## DATASET CONTENT

________________

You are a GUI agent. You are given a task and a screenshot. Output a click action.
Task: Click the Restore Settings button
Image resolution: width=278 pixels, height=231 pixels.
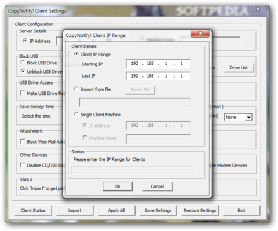pyautogui.click(x=200, y=211)
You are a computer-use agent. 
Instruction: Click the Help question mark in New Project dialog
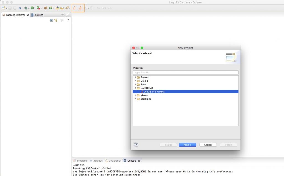(x=136, y=144)
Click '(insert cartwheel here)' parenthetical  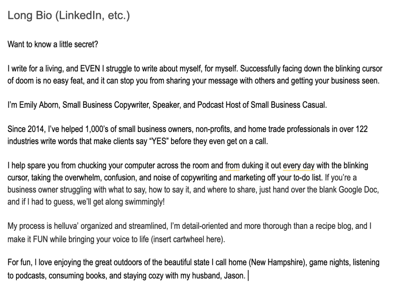click(x=188, y=239)
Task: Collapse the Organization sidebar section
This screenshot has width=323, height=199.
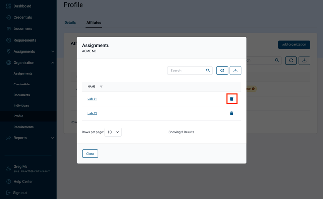Action: (x=53, y=63)
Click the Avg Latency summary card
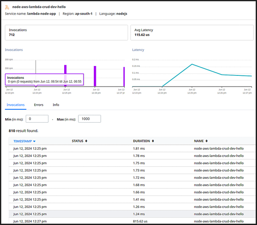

________________

## EXERCISE PROMPT
Nothing but the lines from the one that holds "Task: Collapse the" through the end of the data should appear, written out exactly, without pictures.

## SOLUTION
Task: Collapse the Organization sidebar section
This screenshot has width=323, height=199.
Action: (x=53, y=63)
Click the Avg Latency summary card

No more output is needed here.